> PROVIDED PASSAGE
Posts Tagged: author post

Quincy Moves To The Desert Author Guest Post

28 Jun, 2012 by in Quincy Moves to the Desert 1 comment

Fire and Ice is today’s stop on the official tour for Quincy Moves to the Desert hosted by Walker Author Tours. We have an exclusive author guest post from Camille Matthews as part of the tour.
Quincy Moves to the Desert
Hardcover, 40 pages
Published August 1st 2011
by Pathfinder Equine Publications
ISBN 0981924018

Summary From Goodreads: In the second book of the Quincy the Horse series, Quincy and his friend, Beau, leave the comforts of home and go on a big trip across the US on a huge horse van. Beau is in his element as Quincy’s tour guide. This is the story of Quincy’s journey of self-discovery. He has his doubts about the trip until Beau explains that they are going West where there are “Trails as far as a horse can see.” Quincy is soon soaking up the sights and to his amazement, he learns that “Horses are everywhere.” On the way he sees all the jobs horses can do and dreams about his own possibilities. By the time they reach the desert, he has learned something about himself. He is an American Quarterhorse, the breed that can do anything. Full of energy and imagination, the beautifully illustrated book includes a map of the US with nine highlighted states. Team Matthews and Black have provided a perfect sequel.

> DATASET
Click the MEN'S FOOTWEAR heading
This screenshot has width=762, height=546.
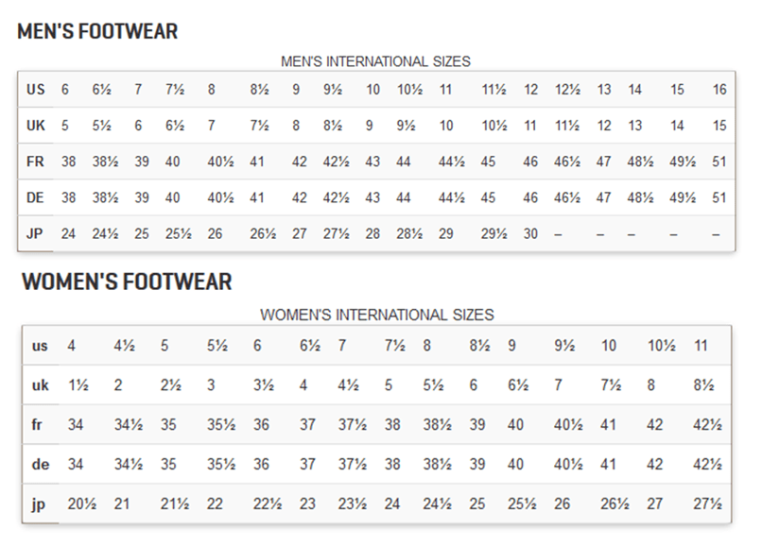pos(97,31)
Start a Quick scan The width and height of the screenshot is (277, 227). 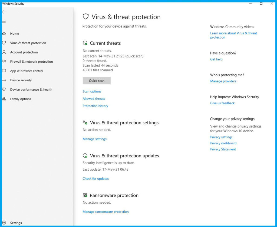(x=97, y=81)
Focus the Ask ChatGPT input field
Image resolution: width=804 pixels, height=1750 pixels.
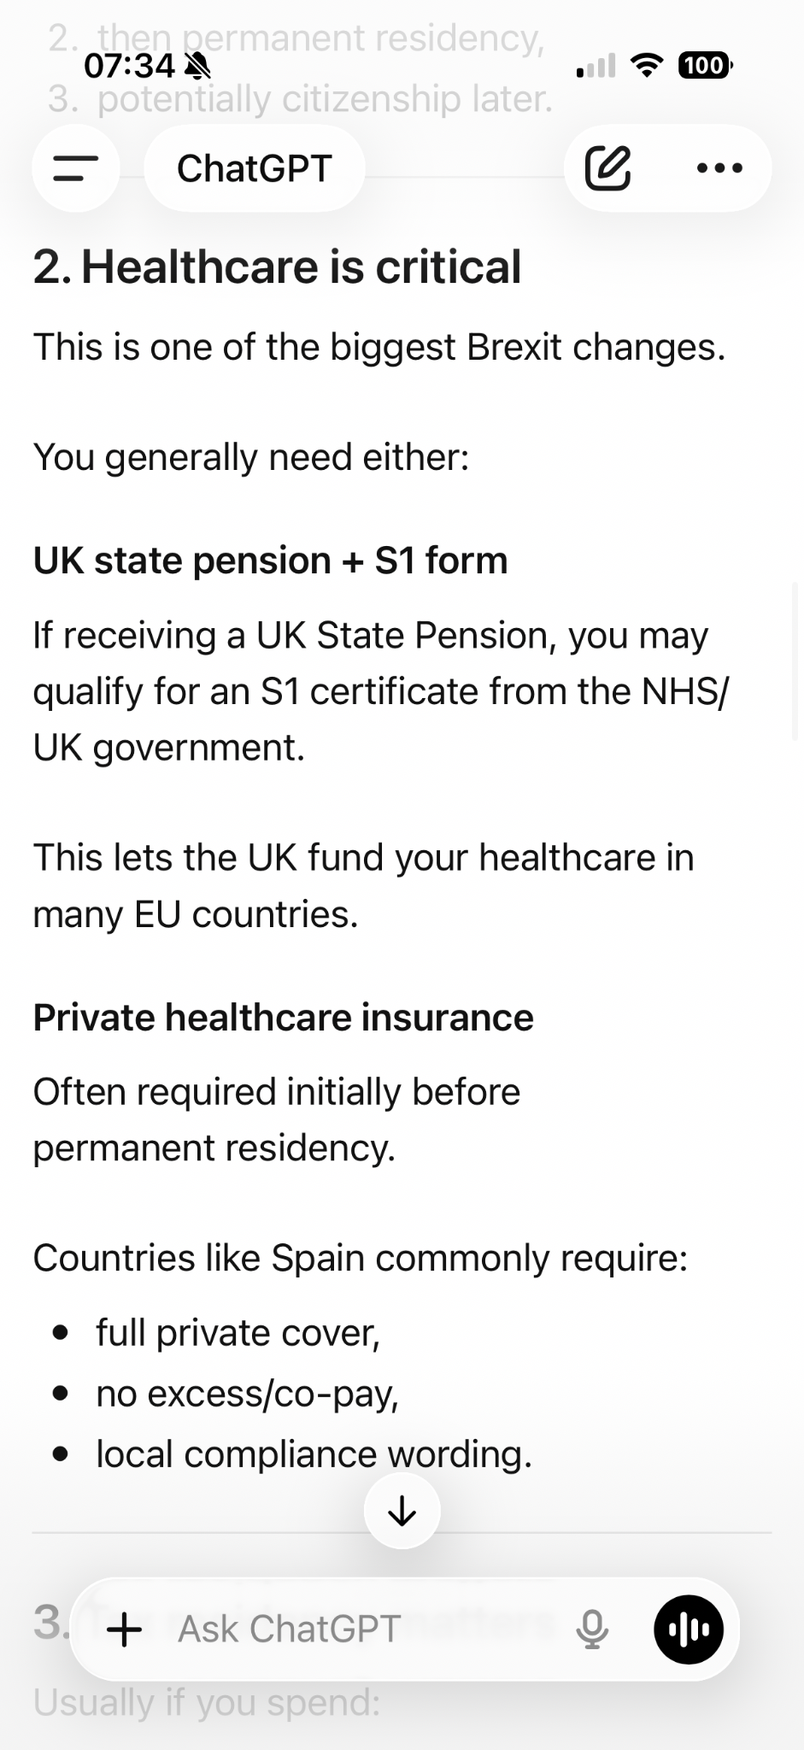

==

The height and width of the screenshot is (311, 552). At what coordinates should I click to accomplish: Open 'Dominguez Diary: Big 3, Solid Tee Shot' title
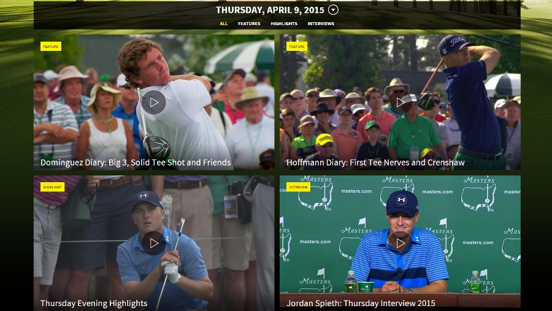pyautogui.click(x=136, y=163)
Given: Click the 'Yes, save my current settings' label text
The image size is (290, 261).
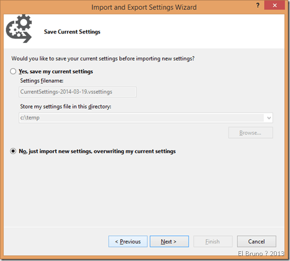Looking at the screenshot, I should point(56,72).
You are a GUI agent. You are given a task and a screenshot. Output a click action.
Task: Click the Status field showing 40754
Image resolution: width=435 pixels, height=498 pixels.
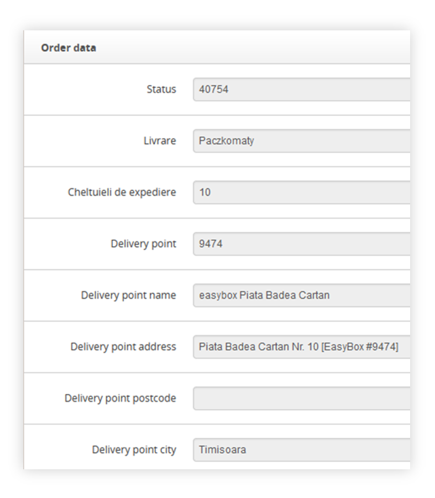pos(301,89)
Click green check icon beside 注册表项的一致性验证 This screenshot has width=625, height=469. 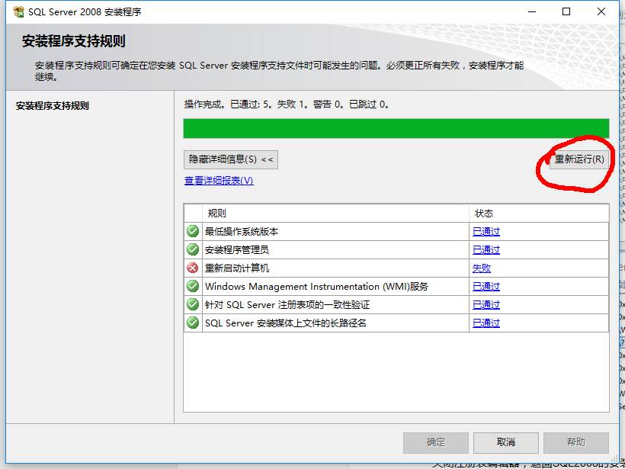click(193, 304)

> WHAT IS NEEDED
From the guest post page about Quincy Moves to the Desert above, list each line of book information that appears directly beneath the book's title.

> SOLUTION TO THE EXERCISE
- Hardcover, 40 pages
- Published August 1st 2011
- by Pathfinder Equine Publications
- ISBN 0981924018